The overall discussion is summarized below, in roughly chronological order.

- Discussed background of QUIP, the process and the documents. Referred to
  Python and looked at QUIP 1 and QUIP 2 which had been prepared prior to the
  session.

  - The idea is to have a new git repository with the QUIP text files

  - Managed through Qt's normal work flow, currently gerrit code review

  - The maintainer of the quips repository takes on required editorial duties
- Agreed that the text documents should be limited to 80 character lines.

- Agreed that care must be taken to ensure that QUIPs are written in "proper"
  English so as to be clear, understandable and concise.

- Talked about how a new QUIP is introduced. The most important thing is to
  reserve a number, which is the identifier of any one QUIP. The title can
  change, and is expected to do so from time to time.

- New QUIP documents will go through a review process like any other patch to
  Qt. The author of the QUIP is responsible for logging this discussion in the
  evolving QUIP itself.

- The important thing is to bootstrap the process. Once it is bootstrapped, it
  is possible to fine-tune the QUIP process through QUIPs. It is expected that
  this will happen.

- The question of what goes into a QUIP was discussed. QUIP 1 gives a rough
  overview of the different kinds of possible QUIPs. It is expected that the
  content be further specified in revisions of QUIP 1 or in follow-up QUIPs.

- Like any other part of Qt, QUIPs are living documents. They can be updated,
  amended or entirely superseded by later ones.

- QUIP licensing was discussed. Python's PEPs are required to be either placed
  in the public domain or licensed under the Open Publication License. The
  former is not possible in all jurisdictions and the latter has apparently
  been superseded by the Creative Commons licenses the CC0 license was
  suggested.

- The minimum QUIP boostrapping process was discussed:

  1. Post QUIP 1 to qt-development mailing list for discussion.

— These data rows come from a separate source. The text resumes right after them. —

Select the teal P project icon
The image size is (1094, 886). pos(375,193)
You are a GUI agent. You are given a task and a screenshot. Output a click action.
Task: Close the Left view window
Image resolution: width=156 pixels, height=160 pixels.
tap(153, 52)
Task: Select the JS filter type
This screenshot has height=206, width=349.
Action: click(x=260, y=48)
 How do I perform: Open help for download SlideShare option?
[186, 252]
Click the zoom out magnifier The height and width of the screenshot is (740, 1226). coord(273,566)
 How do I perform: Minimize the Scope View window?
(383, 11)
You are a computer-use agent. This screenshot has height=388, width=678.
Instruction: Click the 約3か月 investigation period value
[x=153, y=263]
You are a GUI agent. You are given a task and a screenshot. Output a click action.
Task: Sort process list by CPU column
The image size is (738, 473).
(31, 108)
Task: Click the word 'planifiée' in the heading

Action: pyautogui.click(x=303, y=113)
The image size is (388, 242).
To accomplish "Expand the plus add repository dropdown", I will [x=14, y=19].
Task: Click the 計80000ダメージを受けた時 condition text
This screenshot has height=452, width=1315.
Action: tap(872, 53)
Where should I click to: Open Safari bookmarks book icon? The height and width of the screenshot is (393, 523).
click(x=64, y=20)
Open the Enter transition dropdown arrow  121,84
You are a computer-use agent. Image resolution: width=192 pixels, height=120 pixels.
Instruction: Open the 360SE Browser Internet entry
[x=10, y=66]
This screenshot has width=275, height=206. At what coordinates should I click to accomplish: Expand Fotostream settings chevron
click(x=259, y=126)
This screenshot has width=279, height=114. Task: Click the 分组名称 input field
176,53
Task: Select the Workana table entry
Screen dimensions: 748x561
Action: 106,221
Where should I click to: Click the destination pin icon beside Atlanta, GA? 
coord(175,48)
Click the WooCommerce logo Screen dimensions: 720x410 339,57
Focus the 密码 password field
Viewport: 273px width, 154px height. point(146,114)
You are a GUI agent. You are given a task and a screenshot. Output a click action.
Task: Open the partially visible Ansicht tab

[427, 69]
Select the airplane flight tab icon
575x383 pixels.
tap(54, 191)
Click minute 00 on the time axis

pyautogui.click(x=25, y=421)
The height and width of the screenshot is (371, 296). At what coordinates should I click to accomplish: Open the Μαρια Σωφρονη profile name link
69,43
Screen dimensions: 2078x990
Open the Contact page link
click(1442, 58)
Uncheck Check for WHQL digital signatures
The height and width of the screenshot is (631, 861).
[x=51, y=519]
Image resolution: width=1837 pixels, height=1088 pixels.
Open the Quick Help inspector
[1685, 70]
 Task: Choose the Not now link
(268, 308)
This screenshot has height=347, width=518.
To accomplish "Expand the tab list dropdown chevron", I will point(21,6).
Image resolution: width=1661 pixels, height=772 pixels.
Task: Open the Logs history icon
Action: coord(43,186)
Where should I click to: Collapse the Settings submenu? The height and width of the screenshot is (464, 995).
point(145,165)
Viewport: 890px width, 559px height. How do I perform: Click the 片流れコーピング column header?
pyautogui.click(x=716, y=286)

  2. Arrange for hosting of HTML generated from QUIPs (ed. note: quips.qt.io
     has since been made available)

  3. Create new git repository to hold QUIPs

- The initial QUIP process was discussed:

  1. Author of QUIP reserves new number in QUIP 0 (the index QUIP) through
     gerrit

  2. The author gives notice of new QUIP by sending it to qt-development,
     either inline or as a text attachment (things like this can be refined
     later through QUIPs)

  3. Concurrently the author pushes the draft to gerrit where further
     discussion can take place. This discussion must be described in the QUIP.

  4. Decisions are achieved through the same lazy consensus mechanism that
     is in place today. In that respect nothing changes.

  5. A final +2 from the QUIP maintainer(s) is required. This differs slightly
     from other parts of Qt as only the maintainer(s) can +2 changes to this
     repository.

- Louai naively volunteered to convert existing material on the wiki into a
  series of QUIPs.

- There was a question whether community guidelines could be described in a
  QUIP. The answer is a resounding yes.

- The QUIP lifecycle was discussed. The following two items were explored:

  1. Superseding QUIPs. These are QUIPs that both change some mechanism
     described in an earlier QUIP and change the content of that QUIP
     substantially. For small changes existing QUIPs can be updated.

  2. Retroactive QUIPs are possible. That is to say, QUIPs can be written
     to describe a change that occured in the past. For instance, an
     Implementation Track QUIP can be written after something has been added.